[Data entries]
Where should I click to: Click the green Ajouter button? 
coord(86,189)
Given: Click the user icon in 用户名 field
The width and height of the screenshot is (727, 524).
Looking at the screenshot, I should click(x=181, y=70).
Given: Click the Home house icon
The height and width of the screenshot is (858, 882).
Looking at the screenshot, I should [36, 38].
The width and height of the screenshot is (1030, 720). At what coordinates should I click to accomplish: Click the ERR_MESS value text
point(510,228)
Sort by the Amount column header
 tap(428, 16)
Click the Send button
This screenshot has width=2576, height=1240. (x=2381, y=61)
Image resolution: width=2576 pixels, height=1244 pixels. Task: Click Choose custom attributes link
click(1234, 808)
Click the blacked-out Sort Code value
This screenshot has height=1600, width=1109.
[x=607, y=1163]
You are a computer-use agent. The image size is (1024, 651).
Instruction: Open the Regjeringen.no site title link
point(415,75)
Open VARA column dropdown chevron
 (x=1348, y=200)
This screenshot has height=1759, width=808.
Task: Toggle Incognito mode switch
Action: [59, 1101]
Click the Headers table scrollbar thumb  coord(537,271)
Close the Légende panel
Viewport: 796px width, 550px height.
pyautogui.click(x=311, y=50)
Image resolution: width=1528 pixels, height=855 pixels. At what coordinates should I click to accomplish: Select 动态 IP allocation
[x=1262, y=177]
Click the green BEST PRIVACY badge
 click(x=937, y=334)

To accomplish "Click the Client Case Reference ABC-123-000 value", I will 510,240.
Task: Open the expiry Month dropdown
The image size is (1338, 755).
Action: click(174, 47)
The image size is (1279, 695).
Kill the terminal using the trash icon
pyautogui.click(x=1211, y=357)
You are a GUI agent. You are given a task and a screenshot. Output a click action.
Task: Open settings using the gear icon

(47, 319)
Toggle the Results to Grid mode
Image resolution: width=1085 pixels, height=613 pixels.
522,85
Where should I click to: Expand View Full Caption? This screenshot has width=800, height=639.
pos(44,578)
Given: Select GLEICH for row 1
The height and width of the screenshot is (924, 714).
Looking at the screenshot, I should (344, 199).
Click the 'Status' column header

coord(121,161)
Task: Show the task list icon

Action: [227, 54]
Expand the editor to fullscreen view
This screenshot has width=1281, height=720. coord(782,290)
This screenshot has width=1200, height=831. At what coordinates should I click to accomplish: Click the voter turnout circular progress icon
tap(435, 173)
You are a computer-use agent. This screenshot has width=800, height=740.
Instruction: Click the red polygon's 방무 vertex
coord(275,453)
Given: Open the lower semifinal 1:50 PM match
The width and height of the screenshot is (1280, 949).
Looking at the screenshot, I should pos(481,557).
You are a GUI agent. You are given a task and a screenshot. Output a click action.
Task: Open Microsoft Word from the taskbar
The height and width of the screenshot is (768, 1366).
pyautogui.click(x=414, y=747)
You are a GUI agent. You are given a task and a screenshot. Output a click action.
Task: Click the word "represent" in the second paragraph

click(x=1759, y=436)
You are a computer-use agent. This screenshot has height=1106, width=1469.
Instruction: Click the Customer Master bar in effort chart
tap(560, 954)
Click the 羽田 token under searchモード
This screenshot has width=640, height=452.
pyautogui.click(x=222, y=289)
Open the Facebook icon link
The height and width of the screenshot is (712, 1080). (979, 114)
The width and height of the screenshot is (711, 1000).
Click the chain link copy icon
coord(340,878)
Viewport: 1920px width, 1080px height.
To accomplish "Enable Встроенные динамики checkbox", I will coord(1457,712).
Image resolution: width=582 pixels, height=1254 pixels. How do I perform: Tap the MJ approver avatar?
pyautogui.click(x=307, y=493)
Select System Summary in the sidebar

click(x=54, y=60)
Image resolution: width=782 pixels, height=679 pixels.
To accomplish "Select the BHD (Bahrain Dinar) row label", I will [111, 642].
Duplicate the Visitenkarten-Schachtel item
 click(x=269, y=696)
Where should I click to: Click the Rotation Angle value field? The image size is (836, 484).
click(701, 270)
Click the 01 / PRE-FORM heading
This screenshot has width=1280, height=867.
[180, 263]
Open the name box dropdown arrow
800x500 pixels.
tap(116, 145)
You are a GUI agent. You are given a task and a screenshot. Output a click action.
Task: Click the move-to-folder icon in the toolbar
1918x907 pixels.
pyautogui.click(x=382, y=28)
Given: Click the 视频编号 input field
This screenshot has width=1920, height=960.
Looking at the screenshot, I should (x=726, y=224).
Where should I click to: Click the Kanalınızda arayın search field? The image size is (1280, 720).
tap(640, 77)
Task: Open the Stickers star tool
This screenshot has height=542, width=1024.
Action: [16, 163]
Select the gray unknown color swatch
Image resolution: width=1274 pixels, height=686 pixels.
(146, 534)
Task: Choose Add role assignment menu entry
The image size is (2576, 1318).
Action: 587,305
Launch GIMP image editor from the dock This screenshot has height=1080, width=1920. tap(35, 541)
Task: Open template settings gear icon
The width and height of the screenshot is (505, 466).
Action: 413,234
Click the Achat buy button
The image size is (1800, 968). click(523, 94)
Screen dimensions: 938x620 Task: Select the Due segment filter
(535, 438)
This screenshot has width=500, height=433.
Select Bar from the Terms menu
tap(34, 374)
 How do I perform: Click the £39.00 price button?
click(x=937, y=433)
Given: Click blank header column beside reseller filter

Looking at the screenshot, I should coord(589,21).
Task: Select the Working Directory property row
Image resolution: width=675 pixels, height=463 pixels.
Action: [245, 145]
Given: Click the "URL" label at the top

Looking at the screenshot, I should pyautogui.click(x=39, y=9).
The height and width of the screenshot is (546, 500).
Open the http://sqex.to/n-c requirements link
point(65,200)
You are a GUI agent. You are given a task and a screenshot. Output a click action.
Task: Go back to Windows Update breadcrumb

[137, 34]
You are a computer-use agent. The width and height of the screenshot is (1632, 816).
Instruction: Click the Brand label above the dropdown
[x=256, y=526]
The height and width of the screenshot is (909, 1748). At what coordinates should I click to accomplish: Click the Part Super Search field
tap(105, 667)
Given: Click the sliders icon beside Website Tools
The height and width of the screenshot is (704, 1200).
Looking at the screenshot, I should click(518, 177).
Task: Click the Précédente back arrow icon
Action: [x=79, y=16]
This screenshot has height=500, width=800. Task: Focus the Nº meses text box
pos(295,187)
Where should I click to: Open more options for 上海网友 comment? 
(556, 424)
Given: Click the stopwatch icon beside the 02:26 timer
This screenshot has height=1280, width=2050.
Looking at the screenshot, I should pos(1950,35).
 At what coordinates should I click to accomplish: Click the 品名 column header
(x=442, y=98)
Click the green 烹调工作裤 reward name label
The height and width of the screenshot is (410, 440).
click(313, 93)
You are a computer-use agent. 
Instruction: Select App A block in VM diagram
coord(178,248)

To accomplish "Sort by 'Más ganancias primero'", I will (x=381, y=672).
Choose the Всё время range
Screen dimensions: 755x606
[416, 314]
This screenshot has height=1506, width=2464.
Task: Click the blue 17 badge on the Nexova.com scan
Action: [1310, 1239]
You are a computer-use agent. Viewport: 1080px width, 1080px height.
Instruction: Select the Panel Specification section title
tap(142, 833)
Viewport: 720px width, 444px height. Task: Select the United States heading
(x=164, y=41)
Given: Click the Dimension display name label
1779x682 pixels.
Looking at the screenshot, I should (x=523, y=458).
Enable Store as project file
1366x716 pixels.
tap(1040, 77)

Goal of the exercise
Return, verbatim, every line from the start of the rows through the line containing "This screenshot has width=2576, height=1240.", with both ends included.

Reply to the exercise
Where should I click to: Click the green Ajouter button? 
coord(86,189)
Given: Click the user icon in 用户名 field
The width and height of the screenshot is (727, 524).
Looking at the screenshot, I should click(x=181, y=70).
Given: Click the Home house icon
The height and width of the screenshot is (858, 882).
Looking at the screenshot, I should [36, 38].
The width and height of the screenshot is (1030, 720). At what coordinates should I click to accomplish: Click the ERR_MESS value text
point(510,228)
Sort by the Amount column header
 tap(428, 16)
Click the Send button
This screenshot has width=2576, height=1240. (x=2381, y=61)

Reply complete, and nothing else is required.